Pfff, I think the memory deallocation should be revisited as a whole. With the patch pop_front, and with the patch below, I made several tests by stopping ekiga once the ekiga.net account is registered. for (std::set<VideoOutputManager *>::iterator iter = managers.begin (); iter != managers.end (); iter++){ std::cout << "eugen ~videooutputcore3x" << std::endl; delete (*iter); } Sometimes it stops ok. Sometimes it prints: eugen ~videooutputcore3 eugen ~videooutputcore3x Segmentation fault (or, instead of Segmentation fault: *** glibc detected *** src/ekiga: corrupted double-linked list: 0x000000000168f800 *** ) Sometimes it stops at: eugen3 deleting contact-core eugen3 refcount= 1 *** glibc detected *** src/ekiga: corrupted double-linked list: 0x0000000001312840 *** so there is a problem in contact-core destructor (contact-core comes after videooutput-core). I give up, hoping that someone who knows how memory is managed in ekiga will have a closer look. What I still do not understand is the link between all these destructors and changes made one month ago, when no crash appeared, as shown in comment #23.

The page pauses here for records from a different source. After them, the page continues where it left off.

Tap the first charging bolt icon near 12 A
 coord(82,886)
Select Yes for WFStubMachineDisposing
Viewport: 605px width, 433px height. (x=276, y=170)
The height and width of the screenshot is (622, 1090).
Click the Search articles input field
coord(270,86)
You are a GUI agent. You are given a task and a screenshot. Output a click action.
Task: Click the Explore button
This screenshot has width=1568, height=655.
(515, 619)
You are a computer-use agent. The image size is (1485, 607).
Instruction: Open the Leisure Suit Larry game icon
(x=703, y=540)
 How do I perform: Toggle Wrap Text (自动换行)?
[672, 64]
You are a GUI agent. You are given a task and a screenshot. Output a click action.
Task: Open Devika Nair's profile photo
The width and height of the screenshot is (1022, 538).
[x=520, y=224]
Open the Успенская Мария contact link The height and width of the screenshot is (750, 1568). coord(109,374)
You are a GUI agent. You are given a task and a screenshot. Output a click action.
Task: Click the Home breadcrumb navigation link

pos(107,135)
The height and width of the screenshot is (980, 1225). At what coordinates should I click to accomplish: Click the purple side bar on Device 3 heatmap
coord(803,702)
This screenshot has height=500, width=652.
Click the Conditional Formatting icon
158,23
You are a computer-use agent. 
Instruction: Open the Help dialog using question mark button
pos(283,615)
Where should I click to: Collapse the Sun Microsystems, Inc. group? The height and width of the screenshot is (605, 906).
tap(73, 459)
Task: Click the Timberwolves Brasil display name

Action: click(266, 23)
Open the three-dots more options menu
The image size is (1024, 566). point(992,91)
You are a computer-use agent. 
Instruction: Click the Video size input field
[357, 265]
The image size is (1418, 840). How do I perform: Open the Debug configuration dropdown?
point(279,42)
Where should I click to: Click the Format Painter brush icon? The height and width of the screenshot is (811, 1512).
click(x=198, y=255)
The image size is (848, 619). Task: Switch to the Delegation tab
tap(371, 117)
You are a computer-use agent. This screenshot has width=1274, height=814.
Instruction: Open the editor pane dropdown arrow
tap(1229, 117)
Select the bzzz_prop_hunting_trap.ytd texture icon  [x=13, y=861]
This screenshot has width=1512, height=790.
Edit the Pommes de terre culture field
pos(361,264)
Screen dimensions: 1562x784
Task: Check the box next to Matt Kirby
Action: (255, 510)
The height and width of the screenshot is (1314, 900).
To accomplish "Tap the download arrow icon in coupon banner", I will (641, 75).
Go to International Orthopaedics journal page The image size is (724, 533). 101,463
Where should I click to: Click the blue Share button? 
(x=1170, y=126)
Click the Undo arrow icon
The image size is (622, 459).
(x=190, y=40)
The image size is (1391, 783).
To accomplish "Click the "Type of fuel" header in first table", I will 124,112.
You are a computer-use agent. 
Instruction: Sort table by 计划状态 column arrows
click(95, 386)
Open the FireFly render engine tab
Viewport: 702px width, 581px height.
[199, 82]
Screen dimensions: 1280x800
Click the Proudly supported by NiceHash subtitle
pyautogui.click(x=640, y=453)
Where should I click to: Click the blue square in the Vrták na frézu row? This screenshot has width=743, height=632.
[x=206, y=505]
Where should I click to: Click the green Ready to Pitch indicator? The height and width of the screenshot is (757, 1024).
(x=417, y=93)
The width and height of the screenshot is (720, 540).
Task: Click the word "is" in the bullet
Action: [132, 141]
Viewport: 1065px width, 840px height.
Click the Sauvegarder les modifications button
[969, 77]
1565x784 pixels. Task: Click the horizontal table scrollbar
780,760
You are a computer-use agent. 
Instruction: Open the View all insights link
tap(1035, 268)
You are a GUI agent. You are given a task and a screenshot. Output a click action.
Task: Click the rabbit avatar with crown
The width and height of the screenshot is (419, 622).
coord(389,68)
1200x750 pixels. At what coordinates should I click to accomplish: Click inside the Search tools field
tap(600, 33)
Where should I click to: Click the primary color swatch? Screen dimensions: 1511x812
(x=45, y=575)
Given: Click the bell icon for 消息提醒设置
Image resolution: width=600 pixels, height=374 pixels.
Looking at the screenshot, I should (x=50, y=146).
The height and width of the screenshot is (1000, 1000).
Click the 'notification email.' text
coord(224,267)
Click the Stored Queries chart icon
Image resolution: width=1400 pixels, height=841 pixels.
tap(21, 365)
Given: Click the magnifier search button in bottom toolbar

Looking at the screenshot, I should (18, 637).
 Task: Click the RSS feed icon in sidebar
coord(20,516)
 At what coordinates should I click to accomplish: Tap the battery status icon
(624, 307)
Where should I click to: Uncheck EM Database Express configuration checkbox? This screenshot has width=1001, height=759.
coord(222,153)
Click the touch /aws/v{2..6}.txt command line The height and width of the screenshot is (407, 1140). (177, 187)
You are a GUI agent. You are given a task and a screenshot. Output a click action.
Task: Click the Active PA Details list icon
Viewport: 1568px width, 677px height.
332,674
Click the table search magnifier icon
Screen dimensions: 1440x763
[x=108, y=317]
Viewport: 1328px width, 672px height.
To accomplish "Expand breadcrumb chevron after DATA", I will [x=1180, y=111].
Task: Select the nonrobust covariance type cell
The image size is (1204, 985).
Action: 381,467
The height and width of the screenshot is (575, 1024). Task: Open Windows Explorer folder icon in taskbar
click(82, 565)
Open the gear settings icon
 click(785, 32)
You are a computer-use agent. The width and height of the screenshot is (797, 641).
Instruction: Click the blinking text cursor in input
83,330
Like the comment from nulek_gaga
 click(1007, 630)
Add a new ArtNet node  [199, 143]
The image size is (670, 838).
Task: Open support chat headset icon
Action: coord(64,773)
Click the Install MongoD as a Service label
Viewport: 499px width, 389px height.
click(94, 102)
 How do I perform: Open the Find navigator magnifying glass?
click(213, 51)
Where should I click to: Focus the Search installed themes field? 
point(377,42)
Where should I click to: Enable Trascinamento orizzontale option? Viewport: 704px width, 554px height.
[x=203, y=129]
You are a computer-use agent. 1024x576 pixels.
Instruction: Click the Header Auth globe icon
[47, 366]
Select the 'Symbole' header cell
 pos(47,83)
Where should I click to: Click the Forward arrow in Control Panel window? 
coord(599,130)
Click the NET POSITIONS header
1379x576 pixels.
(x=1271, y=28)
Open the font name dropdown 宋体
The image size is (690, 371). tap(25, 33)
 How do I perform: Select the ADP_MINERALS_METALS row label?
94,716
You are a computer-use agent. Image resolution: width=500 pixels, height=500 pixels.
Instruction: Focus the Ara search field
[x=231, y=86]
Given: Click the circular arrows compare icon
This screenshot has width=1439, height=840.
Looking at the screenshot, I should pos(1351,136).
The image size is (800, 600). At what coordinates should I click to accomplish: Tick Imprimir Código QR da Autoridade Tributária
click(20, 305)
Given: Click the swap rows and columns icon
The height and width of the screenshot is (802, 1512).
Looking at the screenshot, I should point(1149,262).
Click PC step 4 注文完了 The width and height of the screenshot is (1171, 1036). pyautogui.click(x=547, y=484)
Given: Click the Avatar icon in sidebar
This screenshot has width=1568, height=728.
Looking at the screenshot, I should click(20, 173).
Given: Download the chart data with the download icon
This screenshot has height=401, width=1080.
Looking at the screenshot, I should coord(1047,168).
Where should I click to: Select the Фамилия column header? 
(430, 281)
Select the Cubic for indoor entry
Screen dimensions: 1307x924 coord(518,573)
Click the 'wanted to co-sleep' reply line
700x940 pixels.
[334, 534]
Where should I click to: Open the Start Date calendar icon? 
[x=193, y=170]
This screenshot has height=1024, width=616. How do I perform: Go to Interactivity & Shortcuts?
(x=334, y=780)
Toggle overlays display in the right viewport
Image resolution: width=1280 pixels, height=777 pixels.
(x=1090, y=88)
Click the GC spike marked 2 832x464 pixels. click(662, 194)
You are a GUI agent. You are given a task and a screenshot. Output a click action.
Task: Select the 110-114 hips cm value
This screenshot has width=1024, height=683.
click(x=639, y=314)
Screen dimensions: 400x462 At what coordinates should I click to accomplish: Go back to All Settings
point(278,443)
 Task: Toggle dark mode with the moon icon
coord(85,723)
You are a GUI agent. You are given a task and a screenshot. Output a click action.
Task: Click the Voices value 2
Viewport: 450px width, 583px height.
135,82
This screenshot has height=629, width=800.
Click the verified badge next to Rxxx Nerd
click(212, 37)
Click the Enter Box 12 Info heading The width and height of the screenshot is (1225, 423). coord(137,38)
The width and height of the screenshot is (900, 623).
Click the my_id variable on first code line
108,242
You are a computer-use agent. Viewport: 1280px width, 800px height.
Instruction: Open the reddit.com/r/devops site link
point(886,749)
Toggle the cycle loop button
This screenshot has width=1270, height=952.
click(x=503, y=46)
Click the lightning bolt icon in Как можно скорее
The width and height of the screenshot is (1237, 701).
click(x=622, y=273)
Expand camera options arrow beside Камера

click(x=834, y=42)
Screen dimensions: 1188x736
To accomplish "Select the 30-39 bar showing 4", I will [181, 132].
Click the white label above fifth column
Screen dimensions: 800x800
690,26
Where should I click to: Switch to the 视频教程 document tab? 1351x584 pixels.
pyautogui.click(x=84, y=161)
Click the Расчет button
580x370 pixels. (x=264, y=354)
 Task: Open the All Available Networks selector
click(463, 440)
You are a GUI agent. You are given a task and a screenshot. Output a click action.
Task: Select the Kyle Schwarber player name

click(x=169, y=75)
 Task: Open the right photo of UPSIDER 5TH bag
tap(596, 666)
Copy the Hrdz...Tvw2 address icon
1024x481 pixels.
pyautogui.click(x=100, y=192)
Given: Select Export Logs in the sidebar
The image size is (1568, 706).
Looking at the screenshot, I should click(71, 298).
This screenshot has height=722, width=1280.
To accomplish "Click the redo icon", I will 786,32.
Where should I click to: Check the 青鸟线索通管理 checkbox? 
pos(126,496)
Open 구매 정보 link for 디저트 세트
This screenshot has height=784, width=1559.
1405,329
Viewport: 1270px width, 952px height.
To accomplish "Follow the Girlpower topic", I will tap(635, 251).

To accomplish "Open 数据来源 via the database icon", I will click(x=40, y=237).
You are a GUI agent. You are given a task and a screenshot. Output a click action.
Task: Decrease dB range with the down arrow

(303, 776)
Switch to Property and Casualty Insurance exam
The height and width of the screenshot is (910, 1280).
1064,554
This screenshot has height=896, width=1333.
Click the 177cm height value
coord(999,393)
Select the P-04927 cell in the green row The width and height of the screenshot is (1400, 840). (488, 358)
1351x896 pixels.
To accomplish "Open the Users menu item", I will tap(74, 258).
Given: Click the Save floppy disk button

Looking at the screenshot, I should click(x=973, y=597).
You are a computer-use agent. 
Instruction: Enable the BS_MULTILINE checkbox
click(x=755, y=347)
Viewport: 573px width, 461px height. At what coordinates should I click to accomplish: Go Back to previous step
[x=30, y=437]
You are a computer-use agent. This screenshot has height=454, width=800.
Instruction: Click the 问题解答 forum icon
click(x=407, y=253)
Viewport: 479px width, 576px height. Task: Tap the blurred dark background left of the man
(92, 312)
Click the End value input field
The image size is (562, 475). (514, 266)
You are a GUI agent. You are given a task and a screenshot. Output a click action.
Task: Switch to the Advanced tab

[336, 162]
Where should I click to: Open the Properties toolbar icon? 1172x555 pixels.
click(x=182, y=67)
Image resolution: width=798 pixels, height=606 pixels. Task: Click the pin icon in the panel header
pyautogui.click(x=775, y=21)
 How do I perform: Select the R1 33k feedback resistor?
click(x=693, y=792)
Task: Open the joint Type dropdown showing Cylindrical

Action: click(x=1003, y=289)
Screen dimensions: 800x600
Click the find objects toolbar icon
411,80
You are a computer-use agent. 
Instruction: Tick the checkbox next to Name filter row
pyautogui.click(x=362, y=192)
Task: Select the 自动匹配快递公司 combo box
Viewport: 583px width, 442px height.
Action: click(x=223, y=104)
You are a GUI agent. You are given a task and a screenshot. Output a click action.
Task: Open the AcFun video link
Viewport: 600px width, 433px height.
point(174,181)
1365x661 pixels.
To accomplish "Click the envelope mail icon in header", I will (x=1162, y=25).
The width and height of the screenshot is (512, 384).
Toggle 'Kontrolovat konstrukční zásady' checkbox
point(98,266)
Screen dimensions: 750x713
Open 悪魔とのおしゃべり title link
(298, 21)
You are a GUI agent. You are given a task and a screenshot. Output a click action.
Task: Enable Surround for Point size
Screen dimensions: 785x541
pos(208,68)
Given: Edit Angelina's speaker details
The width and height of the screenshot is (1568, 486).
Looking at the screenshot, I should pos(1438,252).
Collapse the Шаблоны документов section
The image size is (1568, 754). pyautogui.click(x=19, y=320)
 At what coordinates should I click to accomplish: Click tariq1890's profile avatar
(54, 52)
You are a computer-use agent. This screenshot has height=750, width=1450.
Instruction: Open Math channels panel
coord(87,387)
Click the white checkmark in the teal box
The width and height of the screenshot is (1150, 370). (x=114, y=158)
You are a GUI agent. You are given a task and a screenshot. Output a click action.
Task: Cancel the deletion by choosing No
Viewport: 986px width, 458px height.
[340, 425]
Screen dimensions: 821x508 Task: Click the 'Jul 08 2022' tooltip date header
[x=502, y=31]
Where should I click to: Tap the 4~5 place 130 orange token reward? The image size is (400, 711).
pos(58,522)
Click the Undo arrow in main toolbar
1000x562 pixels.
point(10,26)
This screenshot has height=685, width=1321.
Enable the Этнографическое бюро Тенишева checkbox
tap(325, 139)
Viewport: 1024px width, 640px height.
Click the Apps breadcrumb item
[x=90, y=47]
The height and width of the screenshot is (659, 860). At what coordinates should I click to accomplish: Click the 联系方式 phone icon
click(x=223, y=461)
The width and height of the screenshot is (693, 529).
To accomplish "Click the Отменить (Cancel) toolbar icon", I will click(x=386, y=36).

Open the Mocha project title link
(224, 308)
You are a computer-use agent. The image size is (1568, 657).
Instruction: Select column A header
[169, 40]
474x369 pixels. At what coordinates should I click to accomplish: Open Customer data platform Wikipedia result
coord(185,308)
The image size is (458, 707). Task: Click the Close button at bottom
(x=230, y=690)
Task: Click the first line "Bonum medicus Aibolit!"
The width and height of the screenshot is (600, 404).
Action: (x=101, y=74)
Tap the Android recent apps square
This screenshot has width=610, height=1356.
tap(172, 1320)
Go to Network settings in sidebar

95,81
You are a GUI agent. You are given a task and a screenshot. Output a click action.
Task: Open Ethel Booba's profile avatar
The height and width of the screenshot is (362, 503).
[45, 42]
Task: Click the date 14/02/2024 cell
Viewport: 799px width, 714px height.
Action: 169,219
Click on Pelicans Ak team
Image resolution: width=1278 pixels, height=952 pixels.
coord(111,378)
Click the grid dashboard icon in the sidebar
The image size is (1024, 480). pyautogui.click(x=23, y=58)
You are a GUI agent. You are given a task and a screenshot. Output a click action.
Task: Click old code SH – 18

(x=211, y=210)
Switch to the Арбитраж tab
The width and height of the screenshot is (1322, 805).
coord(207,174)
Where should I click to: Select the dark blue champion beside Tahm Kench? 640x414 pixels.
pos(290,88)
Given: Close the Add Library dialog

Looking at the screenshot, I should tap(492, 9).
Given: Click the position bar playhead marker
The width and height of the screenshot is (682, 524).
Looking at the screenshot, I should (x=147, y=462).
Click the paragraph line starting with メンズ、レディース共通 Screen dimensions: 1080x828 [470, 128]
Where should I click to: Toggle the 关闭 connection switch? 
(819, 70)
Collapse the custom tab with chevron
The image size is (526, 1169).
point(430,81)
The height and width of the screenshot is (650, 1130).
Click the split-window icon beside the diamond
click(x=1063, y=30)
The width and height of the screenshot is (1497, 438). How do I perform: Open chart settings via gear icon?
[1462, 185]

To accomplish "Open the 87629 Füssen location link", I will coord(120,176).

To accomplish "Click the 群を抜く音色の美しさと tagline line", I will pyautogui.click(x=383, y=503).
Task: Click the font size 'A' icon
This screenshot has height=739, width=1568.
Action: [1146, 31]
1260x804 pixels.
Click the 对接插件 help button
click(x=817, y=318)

The memory deallocation should be : do nothing, let gmref_ptr do everything. One of the problems is that a few of the stacks still don't use it... another problem is that we still have mindless threads in some places -- and those can also explain some of the crashes (though perhaps not that one). The fact that I don't get crashes on exit also doesn't help :-(
If I shut down ekiga at 7-10 seconds after having registered to ekiga.net, then sometimes it does not crashes.
There's something definitely fishy there. A simple memory management bug would give a very reproducible crash, both for you and everyone else. I really think something happens in threads.
Does having video preview on or off change anything?
No. Let's wait until someone else has this problem.
Created attachment 131116 [details] gdb trace I'm seeing the same crash every time I quit on a freshly built ekiga 3.2.0 (from tarballs) on Ubuntu 8.10 x86_64.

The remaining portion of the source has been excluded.